Jakarta — Exco Partai Buruh Kabupaten Nias Selatan, Anugerah Loi, menghadiri penutupan Kongres Partai Buruh V yang diselenggarakan di Hotel Golden Boutique Jakarta, Kamis (22/01/2026).
Kongres ini secara resmi kembali menetapkan Ir. H. Said Iqbal, M.E. sebagai Presiden Partai Buruh dan H. Ferri Nuzarli, S.E., S.H. sebagai Sekretaris Jenderal Partai Buruh untuk masa jabatan 2026–2031.
Kongres Partai Buruh V mengusung tema “We Are Working Class Welfare State (Kami Kelas Pekerja Wujudkan Negara Sejahtera)”, sebagai penegasan arah perjuangan Partai Buruh dalam memperkuat peran politik kelas pekerja dan rakyat kecil di Indonesia.
Dalam keterangannya usai penutupan kongres, Anugerah Loi menyampaikan harapan besar dari buruh dan pekerja di Kabupaten Nias Selatan atas terpilihnya kembali Said Iqbal sebagai Presiden Partai Buruh. Menurutnya, masih banyak persoalan ketenagakerjaan di daerah yang membutuhkan perhatian serius, terutama menyangkut buruh nonformal.

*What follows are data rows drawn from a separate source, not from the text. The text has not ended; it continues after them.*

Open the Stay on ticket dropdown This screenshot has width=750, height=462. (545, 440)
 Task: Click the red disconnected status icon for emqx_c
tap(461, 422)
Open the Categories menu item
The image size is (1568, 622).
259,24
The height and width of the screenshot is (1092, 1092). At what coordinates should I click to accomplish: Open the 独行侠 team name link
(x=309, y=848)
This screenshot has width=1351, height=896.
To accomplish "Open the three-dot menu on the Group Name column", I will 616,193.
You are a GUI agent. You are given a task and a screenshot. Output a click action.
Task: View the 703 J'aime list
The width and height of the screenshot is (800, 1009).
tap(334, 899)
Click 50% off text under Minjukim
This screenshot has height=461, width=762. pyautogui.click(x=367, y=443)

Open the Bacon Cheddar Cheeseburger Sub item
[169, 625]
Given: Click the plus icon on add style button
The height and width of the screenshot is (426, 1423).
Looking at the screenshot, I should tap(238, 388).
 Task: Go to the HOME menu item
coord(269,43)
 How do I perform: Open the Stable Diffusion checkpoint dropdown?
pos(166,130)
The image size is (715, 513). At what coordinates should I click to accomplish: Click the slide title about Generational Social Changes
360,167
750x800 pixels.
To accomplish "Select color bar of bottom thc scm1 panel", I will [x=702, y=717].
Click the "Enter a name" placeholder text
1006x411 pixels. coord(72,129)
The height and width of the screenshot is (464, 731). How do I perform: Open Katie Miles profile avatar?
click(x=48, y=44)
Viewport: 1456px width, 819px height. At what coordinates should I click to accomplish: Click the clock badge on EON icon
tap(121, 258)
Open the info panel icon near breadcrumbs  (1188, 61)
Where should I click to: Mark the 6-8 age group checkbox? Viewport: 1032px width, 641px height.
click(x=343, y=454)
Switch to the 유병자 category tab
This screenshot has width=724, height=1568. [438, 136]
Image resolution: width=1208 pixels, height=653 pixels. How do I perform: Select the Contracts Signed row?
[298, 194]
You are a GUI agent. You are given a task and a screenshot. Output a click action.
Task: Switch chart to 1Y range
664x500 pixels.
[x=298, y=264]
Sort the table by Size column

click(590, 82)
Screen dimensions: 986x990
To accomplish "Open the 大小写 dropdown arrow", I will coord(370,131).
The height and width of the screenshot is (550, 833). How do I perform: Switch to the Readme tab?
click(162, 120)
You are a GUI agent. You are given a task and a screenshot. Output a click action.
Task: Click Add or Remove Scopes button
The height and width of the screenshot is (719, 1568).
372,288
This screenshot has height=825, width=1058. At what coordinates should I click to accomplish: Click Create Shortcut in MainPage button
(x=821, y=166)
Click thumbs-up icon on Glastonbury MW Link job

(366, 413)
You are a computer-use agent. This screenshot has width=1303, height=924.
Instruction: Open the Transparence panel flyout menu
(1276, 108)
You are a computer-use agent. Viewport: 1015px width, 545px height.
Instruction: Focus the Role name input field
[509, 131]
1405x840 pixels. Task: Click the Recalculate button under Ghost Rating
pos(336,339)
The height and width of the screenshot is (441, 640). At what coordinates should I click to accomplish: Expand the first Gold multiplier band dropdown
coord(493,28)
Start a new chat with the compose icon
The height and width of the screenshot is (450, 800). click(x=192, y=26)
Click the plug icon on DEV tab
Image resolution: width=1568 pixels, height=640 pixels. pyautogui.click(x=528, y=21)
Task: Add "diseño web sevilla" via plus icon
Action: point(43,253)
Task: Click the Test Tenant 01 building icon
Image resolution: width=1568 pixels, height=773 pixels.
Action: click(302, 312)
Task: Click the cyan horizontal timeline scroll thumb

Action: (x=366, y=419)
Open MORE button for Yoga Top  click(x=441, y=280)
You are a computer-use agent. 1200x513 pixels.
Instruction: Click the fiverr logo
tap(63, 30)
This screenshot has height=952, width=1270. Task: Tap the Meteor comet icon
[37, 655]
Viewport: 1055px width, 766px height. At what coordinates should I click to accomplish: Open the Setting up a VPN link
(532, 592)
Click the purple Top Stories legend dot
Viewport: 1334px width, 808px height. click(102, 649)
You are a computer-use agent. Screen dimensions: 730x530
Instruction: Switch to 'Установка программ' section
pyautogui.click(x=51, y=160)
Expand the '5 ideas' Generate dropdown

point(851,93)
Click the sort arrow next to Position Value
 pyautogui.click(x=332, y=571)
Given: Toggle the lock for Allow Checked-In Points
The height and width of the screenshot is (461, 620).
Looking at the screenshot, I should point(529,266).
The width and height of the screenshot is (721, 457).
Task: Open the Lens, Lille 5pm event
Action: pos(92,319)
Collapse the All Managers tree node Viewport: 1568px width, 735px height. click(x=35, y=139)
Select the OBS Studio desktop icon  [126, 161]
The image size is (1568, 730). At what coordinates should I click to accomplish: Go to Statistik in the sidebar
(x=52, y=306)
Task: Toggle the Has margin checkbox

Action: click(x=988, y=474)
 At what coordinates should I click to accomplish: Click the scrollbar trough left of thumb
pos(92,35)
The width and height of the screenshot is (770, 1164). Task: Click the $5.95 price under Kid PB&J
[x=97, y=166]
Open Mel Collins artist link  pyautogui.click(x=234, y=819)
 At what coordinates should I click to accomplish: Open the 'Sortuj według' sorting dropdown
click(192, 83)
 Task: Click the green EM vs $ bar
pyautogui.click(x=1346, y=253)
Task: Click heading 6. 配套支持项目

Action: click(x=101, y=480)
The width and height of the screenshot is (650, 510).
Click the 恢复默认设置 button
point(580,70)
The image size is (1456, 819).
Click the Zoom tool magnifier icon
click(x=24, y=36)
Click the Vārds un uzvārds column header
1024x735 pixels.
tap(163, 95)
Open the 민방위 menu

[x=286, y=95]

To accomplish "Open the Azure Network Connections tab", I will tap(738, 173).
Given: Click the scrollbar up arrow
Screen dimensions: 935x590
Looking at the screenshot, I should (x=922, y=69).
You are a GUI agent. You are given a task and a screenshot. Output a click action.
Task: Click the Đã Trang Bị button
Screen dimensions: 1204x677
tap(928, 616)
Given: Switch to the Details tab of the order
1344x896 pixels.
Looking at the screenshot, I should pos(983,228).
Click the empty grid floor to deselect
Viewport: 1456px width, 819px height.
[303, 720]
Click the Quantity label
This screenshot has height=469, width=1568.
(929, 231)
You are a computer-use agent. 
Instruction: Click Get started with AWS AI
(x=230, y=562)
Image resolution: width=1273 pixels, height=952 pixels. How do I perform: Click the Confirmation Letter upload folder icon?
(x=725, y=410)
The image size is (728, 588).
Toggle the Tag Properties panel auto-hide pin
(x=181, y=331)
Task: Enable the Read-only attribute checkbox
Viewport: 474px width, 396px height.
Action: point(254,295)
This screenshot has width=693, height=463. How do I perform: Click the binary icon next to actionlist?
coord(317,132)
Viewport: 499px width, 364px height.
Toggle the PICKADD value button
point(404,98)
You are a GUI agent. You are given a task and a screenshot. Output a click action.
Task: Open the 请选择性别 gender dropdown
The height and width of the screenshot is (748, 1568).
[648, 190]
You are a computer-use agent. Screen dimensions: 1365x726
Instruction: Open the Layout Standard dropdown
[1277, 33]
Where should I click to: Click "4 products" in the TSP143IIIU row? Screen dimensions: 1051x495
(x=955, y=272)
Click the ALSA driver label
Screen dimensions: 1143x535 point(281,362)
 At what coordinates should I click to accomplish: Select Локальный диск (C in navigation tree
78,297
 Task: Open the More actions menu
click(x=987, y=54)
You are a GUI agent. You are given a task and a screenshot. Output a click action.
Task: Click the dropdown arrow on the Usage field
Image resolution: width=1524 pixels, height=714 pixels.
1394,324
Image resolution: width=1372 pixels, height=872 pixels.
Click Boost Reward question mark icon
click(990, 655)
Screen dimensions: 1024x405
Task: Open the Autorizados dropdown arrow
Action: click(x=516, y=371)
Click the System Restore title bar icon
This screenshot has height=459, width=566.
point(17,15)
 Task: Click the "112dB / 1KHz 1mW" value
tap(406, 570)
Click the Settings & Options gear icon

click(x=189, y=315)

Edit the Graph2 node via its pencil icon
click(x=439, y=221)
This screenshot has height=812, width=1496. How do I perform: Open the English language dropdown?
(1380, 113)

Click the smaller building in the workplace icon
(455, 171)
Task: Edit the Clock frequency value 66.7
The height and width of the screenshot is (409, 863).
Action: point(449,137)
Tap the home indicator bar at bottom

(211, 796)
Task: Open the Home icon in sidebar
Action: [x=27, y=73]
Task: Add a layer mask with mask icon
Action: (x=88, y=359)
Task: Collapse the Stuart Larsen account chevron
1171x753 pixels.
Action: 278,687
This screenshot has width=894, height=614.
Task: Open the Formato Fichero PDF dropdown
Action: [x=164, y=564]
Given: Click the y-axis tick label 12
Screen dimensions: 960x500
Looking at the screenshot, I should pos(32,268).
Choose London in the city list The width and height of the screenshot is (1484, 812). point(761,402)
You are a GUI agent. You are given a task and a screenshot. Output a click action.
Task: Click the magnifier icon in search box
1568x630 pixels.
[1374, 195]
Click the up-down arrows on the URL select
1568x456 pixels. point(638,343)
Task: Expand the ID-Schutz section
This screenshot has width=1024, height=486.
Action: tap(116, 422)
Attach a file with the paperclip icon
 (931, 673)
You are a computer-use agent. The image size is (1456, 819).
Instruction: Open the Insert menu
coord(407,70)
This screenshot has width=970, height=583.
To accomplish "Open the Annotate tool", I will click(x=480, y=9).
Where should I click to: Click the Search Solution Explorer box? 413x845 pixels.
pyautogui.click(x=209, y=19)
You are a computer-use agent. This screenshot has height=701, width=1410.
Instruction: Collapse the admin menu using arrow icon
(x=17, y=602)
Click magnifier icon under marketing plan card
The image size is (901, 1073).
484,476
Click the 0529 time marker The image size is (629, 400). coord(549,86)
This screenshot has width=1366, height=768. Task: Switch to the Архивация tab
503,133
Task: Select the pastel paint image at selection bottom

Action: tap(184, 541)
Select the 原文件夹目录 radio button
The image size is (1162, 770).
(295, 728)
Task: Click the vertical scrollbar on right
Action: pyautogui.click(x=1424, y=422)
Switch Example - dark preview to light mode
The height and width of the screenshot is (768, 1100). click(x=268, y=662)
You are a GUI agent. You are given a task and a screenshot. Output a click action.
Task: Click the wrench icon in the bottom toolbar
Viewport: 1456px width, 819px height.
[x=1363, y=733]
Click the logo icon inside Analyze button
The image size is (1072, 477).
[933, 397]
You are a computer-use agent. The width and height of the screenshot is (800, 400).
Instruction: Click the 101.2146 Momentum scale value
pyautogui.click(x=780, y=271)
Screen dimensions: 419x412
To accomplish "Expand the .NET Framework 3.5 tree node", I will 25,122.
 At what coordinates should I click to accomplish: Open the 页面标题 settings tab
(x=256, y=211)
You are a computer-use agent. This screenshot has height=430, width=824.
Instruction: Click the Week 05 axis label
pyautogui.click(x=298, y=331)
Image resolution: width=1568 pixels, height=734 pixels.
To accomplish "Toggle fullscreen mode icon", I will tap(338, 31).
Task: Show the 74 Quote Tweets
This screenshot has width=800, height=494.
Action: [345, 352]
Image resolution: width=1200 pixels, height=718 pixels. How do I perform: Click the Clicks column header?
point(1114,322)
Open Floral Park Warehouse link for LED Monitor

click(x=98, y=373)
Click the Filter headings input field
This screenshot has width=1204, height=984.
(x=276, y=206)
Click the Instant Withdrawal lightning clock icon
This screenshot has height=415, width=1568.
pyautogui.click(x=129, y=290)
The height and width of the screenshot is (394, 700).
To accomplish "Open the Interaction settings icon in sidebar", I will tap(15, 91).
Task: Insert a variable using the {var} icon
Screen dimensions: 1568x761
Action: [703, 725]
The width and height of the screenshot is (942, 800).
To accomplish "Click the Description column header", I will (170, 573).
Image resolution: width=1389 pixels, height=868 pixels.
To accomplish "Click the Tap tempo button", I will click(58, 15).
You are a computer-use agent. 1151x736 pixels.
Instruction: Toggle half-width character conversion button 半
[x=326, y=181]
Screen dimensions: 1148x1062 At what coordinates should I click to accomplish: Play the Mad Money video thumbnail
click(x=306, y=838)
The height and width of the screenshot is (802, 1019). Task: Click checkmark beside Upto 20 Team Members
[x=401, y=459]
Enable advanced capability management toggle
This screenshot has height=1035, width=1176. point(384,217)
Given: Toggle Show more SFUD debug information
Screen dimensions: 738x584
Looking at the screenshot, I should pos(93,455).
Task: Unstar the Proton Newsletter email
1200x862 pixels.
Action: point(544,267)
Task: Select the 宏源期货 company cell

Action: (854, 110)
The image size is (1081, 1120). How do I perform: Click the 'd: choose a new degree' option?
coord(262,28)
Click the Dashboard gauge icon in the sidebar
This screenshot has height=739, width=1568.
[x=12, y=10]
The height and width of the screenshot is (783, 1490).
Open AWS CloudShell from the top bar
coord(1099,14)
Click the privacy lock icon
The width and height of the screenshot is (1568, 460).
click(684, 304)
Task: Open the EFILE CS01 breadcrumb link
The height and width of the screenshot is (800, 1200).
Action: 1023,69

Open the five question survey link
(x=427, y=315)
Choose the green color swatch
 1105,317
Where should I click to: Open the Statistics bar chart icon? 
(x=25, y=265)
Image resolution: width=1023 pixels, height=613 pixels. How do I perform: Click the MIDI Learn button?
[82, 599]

“Di Kabupaten Nias Selatan, mayoritas pekerja adalah buruh nonformal, seperti pekerja rumah makan dan toko-toko. Hak-hak mereka, terutama soal upah, masih jauh dari ketentuan Upah Minimum Kabupaten (UMK),” ujar Anugerah.
Ia menegaskan bahwa persoalan pengupahan menjadi isu utama yang akan terus diperjuangkan oleh Exco Partai Buruh Nias Selatan. Selain itu, Anugerah juga menyoroti kondisi pekerja dalam program MBG yang dinilai belum mendapatkan perlindungan ketenagakerjaan secara layak.
“Banyak pekerja di sektor MBG yang upahnya tidak sesuai harapan dan belum mendapatkan perlindungan sebagaimana diatur dalam undang-undang ketenagakerjaan, termasuk soal jaminan sosial dan hak-hak normatif lainnya,” jelasnya.
Anugerah menambahkan, tantangan lain yang dihadapi di daerah adalah masih minimnya pemahaman pekerja mengenai hak-hak perburuhan. Oleh karena itu, ia menekankan pentingnya sosialisasi dan pendidikan perburuhan sebagai bagian dari tanggung jawab Partai Buruh dan serikat buruh di daerah.
“Kami akan berusaha semaksimal mungkin untuk memberikan pemahaman kepada para pekerja bahwa mereka adalah bagian dari buruh, dan Partai Buruh adalah rumah perjuangan mereka,” tegasnya.
Sementara itu, Presiden Partai Buruh terpilih Said Iqbal menyatakan komitmennya untuk memperkuat konsolidasi organisasi, meningkatkan militansi kader, serta menjadikan Partai Buruh sebagai kekuatan politik rakyat pekerja yang diperhitungkan secara nasional.
Sedangkan Sekjen Partai Buruh Ferri Nuzarli menegaskan pentingnya disiplin organisasi, penguatan administrasi partai, dan kerja kolektif dalam menghadapi agenda politik nasional, khususnya menuju Pemilu 2029.
Terpilihnya kembali Said Iqbal dan Ferri Nuzarli diharapkan mampu menjaga soliditas partai serta memperkuat peran Partai Buruh sebagai wadah perjuangan kaum buruh dan rakyat kecil di seluruh Indonesia, termasuk di daerah-daerah seperti Kabupaten Nias Selatan.